Ryan Murphy kemudian mengklarifikasinya di konferensi pers. Ia tak bermaksud menuding Evgeny Rylov mengenakan doping, setelah Rusia memang sempat diguncang skandal doping sistemik beberapa tahun lalu.

"Saya harus jelaskan...niat saya bukan untuk membuat tuduhan apa pun di sini," katanya.

"Selamat untuk Luke dan Evgeny. Mereka melakukan pekerjaan yang luar biasa, mereka berdua perenang yang sangat berbakat," jelasnya.

Komentar soal doping juga dilontarkan Luke Greenback, yang finis di posisi ketiga dan harus puas meraih perunggu.
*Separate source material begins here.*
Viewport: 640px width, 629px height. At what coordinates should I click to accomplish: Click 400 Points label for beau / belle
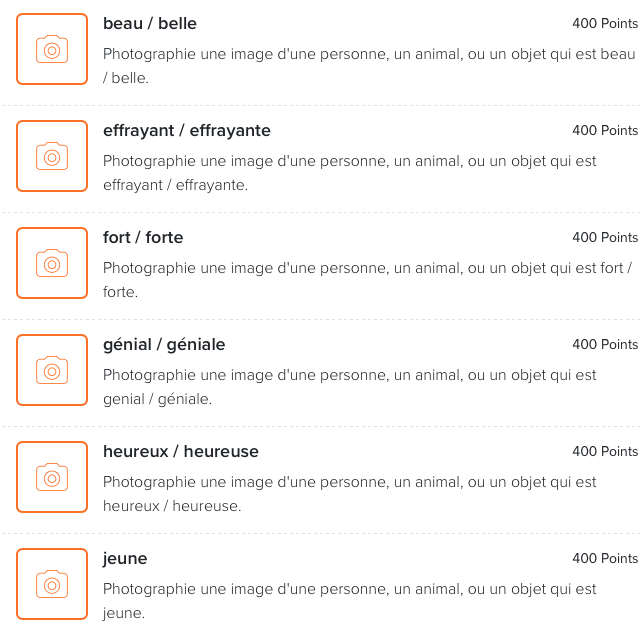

Sama seperti Murphy, ia tak menyinggung Rylov, meski jelas berbicara soal skandal doping di Rusia.

"Ini membuat saya frustrasi, mengetahui ada skandal doping disponsori negara sedang berlangsung," katanya.

Rusia memang menjadi sorotan di Olimpiade Tokyo 2020. Sanksi doping dari WADA membuat mereka tak diperbolehkan menggunakan nama negaranya.

Atlet Rusia bersaing di Olimpiade tahun ini di bawah bendera Komite Olimpiade Rusia. Para atletnya tidak mengibarkan bendera atau dinyanyikan lagu kebangsaan ketika menang di Tokyo.

Rylov sendiri mengaku menjadi atlet yang bersih. Ia juga menegaskan tak terganggu dengan isu yang dibahas kedua lawannya.

"Saya selalu mendukung kompetisi yang bersih. Saya diuji. Saya mengisi semua formulir. Saya mendukung olahraga bersih. Saya telah mengabdikan seluruh hidup saya untuk (olahraga) ini," kata Evgeny Rylov.

"Ryan memiliki semua hak untuk berpikir seperti yang dia lakukan dan mengatakan apa yang dia lakukan," katanya.